BEGIN
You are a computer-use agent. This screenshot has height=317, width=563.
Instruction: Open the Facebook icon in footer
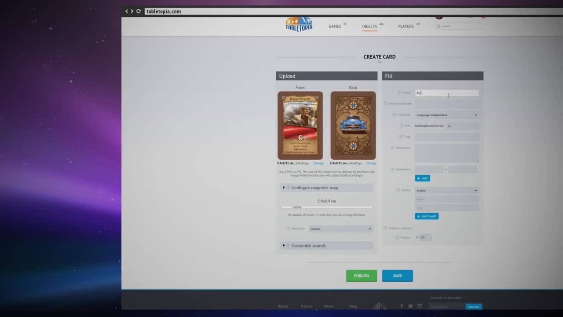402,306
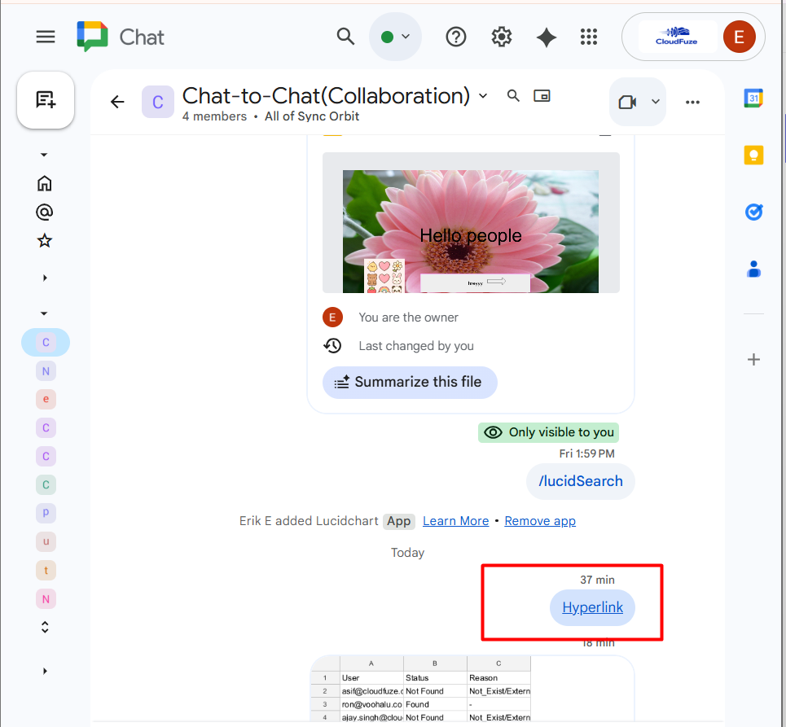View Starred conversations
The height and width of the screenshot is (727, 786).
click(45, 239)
END
BEGIN
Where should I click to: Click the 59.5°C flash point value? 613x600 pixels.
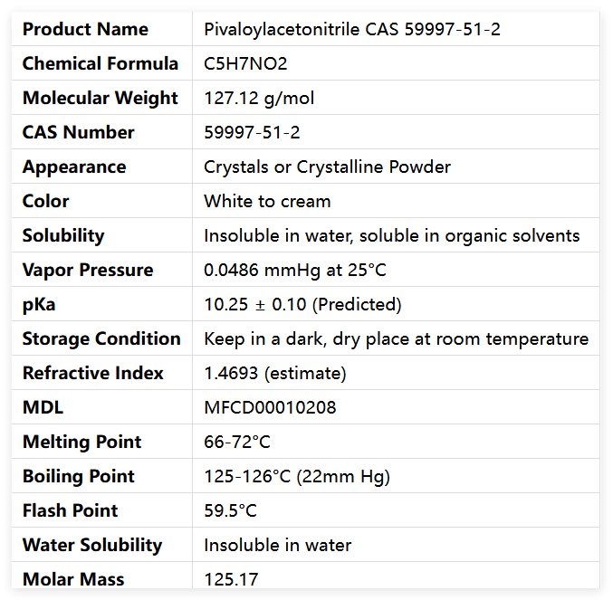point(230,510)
END
BEGIN
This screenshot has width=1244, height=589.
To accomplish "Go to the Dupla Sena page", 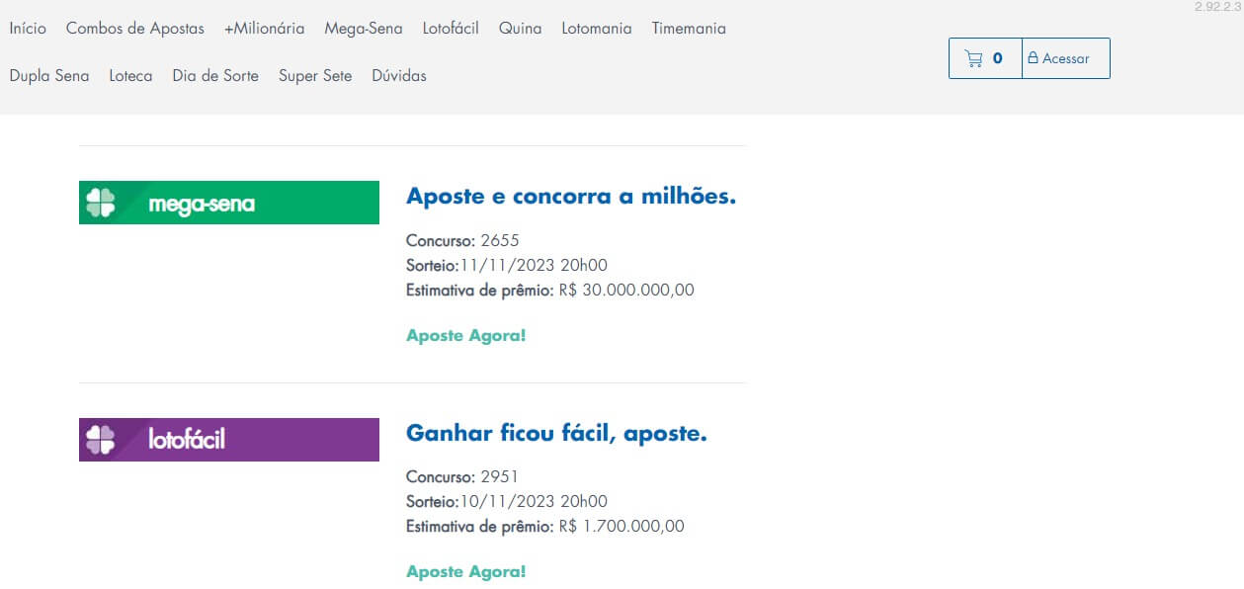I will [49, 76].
END
● The problem: Using the entries above, work out how many lines contain the string "This". Respond with that number alone.

● Finished task: 2